[[ Data extracts, beginning ]]

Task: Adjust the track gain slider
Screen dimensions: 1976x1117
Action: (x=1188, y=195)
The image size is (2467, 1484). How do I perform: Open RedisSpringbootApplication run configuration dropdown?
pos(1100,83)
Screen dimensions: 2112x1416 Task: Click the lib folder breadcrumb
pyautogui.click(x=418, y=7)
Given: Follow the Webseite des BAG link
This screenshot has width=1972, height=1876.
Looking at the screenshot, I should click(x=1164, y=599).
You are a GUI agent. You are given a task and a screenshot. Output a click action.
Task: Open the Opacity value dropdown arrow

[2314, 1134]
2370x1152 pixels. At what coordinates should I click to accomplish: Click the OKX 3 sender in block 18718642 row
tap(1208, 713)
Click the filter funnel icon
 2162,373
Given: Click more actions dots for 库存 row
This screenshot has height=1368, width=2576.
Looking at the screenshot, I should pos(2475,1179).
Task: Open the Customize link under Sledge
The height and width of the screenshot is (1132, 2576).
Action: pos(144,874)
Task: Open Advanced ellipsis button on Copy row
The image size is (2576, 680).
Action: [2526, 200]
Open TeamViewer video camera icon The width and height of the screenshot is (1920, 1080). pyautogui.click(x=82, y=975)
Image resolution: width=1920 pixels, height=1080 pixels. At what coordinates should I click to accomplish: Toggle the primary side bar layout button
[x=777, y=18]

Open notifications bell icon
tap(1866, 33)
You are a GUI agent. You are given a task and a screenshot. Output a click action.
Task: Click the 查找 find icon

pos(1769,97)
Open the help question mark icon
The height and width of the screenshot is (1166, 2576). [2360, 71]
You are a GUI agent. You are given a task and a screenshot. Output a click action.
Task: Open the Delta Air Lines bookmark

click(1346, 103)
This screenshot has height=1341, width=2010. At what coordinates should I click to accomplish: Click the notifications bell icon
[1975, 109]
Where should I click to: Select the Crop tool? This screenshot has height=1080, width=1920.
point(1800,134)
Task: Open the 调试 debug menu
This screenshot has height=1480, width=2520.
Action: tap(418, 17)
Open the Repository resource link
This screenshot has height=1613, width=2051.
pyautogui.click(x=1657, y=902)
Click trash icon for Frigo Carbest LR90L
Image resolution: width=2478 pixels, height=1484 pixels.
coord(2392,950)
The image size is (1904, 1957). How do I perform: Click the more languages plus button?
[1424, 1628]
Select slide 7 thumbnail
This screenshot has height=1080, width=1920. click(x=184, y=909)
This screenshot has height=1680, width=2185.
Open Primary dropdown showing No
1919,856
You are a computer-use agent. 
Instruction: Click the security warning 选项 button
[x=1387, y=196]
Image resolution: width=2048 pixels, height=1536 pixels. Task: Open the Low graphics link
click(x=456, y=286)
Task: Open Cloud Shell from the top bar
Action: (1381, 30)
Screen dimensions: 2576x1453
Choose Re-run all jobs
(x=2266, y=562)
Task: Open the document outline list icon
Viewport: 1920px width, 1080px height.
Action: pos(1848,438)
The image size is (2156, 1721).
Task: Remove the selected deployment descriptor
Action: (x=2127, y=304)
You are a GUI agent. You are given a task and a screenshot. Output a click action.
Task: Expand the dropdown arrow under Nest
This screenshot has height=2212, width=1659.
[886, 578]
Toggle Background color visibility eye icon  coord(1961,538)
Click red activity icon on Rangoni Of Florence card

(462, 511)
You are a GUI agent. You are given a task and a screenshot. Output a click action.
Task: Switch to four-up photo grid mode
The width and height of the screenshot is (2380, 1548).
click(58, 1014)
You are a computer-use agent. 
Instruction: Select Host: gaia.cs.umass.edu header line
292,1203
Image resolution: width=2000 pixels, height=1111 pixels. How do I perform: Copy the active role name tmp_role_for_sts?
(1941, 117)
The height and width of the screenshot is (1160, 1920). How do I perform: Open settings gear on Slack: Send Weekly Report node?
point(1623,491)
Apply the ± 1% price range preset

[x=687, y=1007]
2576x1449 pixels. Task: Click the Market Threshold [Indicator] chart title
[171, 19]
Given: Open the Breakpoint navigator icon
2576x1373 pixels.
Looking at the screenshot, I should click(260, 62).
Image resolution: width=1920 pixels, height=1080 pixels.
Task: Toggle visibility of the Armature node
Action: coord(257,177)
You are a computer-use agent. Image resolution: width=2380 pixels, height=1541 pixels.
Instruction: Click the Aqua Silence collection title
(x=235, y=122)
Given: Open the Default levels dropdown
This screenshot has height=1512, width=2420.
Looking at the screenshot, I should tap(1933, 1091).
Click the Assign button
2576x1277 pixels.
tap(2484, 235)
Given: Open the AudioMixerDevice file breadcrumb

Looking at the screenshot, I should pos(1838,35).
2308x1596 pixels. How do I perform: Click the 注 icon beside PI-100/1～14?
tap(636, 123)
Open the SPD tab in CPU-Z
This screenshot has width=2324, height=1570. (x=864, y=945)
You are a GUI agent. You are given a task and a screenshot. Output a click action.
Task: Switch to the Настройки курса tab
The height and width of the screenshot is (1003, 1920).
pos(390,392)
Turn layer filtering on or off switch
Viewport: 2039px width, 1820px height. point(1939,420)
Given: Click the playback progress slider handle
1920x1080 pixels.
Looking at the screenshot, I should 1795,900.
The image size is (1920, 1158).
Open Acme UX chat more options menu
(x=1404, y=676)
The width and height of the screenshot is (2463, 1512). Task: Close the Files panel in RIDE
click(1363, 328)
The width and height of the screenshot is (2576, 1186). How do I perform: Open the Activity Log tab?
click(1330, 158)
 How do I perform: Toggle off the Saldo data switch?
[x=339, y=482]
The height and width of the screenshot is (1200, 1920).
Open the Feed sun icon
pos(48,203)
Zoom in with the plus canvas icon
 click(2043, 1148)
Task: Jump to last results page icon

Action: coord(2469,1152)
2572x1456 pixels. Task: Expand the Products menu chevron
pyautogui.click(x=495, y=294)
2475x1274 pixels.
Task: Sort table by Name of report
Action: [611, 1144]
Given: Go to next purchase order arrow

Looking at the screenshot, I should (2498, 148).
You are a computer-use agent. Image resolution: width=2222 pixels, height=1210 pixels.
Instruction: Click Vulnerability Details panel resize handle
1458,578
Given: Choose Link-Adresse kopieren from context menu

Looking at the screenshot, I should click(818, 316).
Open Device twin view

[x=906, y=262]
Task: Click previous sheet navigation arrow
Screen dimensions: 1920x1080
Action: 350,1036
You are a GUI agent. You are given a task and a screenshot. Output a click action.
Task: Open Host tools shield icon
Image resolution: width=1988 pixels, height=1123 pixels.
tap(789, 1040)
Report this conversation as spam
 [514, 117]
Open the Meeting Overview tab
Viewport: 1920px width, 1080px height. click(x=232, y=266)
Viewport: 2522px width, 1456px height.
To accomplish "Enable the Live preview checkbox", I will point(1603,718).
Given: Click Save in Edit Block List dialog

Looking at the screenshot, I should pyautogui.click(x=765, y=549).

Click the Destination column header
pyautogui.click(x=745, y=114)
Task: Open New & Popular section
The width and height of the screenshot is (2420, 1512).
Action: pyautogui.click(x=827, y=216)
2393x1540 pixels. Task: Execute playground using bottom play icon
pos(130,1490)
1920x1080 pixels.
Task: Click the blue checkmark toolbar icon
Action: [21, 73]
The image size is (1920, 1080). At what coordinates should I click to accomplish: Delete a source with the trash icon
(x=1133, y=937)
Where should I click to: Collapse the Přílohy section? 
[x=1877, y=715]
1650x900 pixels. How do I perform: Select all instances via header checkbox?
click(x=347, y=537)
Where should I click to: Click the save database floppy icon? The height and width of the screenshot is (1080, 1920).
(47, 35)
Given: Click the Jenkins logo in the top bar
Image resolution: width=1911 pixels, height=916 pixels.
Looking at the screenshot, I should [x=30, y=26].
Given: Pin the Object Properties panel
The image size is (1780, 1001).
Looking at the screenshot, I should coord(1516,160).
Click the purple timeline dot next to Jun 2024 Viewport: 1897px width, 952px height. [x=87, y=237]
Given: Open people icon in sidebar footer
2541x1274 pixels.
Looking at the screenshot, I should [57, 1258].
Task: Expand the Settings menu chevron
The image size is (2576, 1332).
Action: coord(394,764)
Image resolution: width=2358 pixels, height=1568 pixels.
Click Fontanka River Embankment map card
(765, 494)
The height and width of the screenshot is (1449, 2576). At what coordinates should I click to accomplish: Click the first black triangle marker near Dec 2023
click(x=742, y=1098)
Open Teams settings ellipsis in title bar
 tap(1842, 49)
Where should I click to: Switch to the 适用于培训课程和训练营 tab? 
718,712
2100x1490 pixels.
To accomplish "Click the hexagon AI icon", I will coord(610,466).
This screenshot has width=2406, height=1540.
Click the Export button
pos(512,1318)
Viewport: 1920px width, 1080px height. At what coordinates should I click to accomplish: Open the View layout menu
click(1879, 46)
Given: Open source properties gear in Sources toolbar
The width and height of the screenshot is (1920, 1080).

[[ Data extracts, end ]]

▸ Brief
Go through the material above line by line and state how many lines contain "will". Give only the number.

▸ Reply
2